Start of RAW DATA
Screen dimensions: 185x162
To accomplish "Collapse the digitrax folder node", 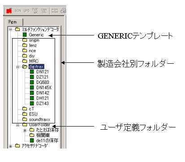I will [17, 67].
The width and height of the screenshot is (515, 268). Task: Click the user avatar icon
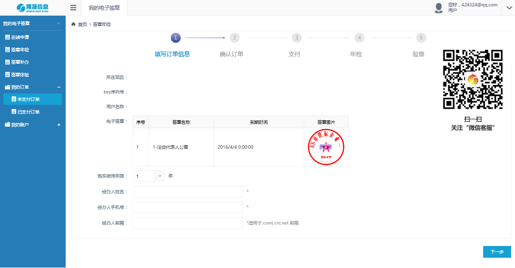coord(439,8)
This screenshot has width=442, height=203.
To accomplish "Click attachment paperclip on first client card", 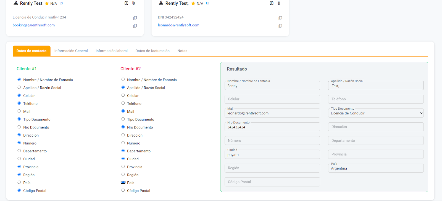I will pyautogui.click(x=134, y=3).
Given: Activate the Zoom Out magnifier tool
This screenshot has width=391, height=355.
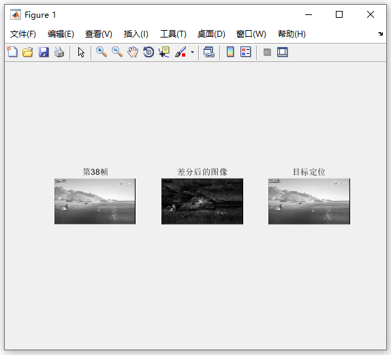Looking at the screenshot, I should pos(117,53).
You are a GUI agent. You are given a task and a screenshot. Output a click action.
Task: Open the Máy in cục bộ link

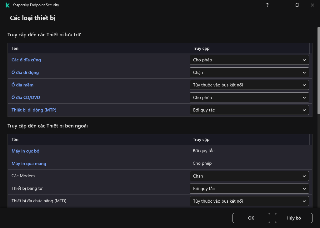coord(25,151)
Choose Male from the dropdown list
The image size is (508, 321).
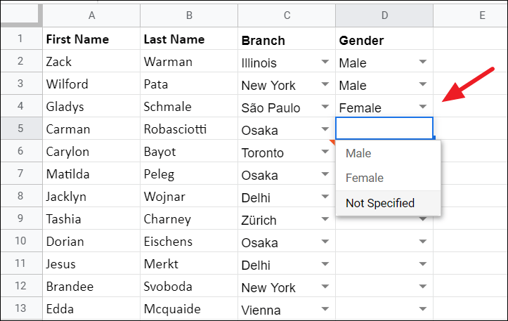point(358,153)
End of RAW DATA
• _WHAT THE TASK REQUIRES_:
Retype the line containing "You are a GUI" and each line after it through the last line of the entries above, exactly, with no pictures and nothing else.

• _OUTPUT OF THE EXERCISE_:
You are a GUI agent. You are given a task and a screenshot. Output a click action.
Task: Open the Máy in cục bộ link

coord(25,151)
Choose Male from the dropdown list
The image size is (508, 321).
point(358,153)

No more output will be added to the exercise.